Evaluating combinations of diagnostic tests to discriminate different dementia types
We studied, using a data-driven approach, how different combinations of diagnostic tests contribute to the differential diagnosis of dementia. In this multicenter study, we included 356 patients with Alzheimer's disease, 87 frontotemporal dementia, 61 dementia with Lewy bodies, 38 vascular dementia, and 302 controls. We used a classifier to assess accuracy for individual performance and combinations of cognitive tests, cerebrospinal fluid biomarkers, and automated magnetic resonance imaging features for pairwise differentiation between dementia types.
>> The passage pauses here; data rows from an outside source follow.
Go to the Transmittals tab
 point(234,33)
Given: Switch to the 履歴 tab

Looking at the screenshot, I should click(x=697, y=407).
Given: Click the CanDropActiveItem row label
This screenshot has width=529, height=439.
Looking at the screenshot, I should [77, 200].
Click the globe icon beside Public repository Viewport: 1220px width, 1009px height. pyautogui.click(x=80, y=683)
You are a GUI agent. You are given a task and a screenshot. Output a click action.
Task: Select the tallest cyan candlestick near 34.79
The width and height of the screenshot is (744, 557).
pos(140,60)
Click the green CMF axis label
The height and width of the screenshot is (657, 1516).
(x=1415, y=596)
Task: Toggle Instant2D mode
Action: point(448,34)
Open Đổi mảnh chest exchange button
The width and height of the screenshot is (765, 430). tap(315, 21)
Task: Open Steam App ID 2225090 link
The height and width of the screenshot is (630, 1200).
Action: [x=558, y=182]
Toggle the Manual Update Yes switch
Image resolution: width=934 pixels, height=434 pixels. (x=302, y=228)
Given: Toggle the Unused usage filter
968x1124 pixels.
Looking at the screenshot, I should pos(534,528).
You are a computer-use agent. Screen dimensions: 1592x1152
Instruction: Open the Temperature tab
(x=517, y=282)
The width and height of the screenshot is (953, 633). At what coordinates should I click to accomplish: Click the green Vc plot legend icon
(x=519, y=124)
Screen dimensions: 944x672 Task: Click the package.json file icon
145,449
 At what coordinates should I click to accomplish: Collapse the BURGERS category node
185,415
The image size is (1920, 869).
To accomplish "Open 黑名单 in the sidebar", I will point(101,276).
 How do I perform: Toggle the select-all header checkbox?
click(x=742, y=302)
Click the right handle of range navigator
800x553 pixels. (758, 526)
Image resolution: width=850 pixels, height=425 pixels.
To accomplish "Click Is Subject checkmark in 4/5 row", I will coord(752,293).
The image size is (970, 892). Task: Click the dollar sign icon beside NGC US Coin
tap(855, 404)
Cognitive tests had good performance in separating any type of dementia from controls. Cerebrospinal fluid optimally contributed to identifying Alzheimer's disease, whereas magnetic resonance imaging features aided in separating vascular dementia, dementia with Lewy bodies, and frontotemporal dementia. Combining diagnostic tests increased the accuracy, with balanced accuracies ranging from 78% to 97%. Different diagnostic tests have their distinct roles in differential diagnostics of dementias. Our results indicate that combining different diagnostic tests may increase the accuracy further. •Performance of diagnostic tests in pairwise diagnostics differs by diagnostic groups.•Accuracy seems to increase when combining diagnostic tests.•Diagnostic groups might be better separated by different combinations of biomarkers.